Back to court this morning for jury service, day 2. Back to sit on the almost-comfy chairs. Back to wait.
Some of yesterday's new jurors were already sitting in their groups of twelve, ready to continue with whatever case they'd started on yesterday. They were talking and chatting, not about the case of course, but because they'd been grouped together and they 'belonged'. The rest of us sat back and waited to be allocated to one of the new trials starting today. We weren't already talking and chatting, because we were still individuals without any sort of group identity. Even when today's groups were announced we still couldn't attach each name to a face, so we continued to sit there solo, flicking through reading material and watching the clock.
As the morning wore on, all the other juries were called for and all the other groups went off to become juries, until only my group was left. At last, because we all finally knew we had something in common, we were able to start talking. Nice safe conversation, like where have you come from, and my son used to live there, and what travelling expenses are you claiming, and I wish they'd hurry up and serve lunch because I'm starving. By the time we'd done lunch we were onto traffic wardens, child-minding arrangements and what it's like to play football for a top Premiership club. A much better way to fill the time than re-reading the newspaper for a fifth time.

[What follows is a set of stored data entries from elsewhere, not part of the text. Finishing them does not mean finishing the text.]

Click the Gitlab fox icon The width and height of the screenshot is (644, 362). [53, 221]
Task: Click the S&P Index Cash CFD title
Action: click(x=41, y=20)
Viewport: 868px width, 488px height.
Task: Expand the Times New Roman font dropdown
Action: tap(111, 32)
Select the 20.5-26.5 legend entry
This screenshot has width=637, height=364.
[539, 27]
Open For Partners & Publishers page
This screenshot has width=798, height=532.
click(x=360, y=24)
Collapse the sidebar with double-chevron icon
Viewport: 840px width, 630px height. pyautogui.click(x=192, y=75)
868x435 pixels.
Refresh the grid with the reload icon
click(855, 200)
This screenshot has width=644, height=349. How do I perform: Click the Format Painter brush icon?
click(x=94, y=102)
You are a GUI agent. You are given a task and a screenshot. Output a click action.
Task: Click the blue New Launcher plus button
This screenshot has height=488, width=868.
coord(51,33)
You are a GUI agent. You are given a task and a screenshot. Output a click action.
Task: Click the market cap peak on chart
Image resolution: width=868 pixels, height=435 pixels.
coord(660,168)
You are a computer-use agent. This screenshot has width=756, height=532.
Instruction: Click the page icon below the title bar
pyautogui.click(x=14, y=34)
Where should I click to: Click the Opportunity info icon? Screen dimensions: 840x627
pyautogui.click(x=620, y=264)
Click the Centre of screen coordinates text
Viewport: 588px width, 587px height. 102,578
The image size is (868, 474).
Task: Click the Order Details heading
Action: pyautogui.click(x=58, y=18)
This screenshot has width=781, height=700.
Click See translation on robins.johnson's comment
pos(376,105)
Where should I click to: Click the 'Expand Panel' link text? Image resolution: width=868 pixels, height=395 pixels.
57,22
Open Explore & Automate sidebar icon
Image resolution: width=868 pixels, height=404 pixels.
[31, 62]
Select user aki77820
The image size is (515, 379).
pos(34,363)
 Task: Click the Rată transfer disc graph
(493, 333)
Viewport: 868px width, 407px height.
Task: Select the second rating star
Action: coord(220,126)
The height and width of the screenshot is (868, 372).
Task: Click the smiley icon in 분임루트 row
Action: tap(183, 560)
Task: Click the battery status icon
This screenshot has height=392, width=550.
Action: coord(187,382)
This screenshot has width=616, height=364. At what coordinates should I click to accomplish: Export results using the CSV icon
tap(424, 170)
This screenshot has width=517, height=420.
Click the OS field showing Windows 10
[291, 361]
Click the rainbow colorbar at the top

At last, just after lunch, my group was called down to our court room to be selected and sworn in. We were a jury now, although not all of us made it through the random card shuffle that decided exactly which twelve people would fill the jury's benches. Only then did we discover the exact nature of the trial to which we'd been allocated. I can't tell you anything about what happened next of course, but the case continues tomorrow. 12 minutes must be the shortest day's work I've ever done in my life but, for someone, it's possibly the most important.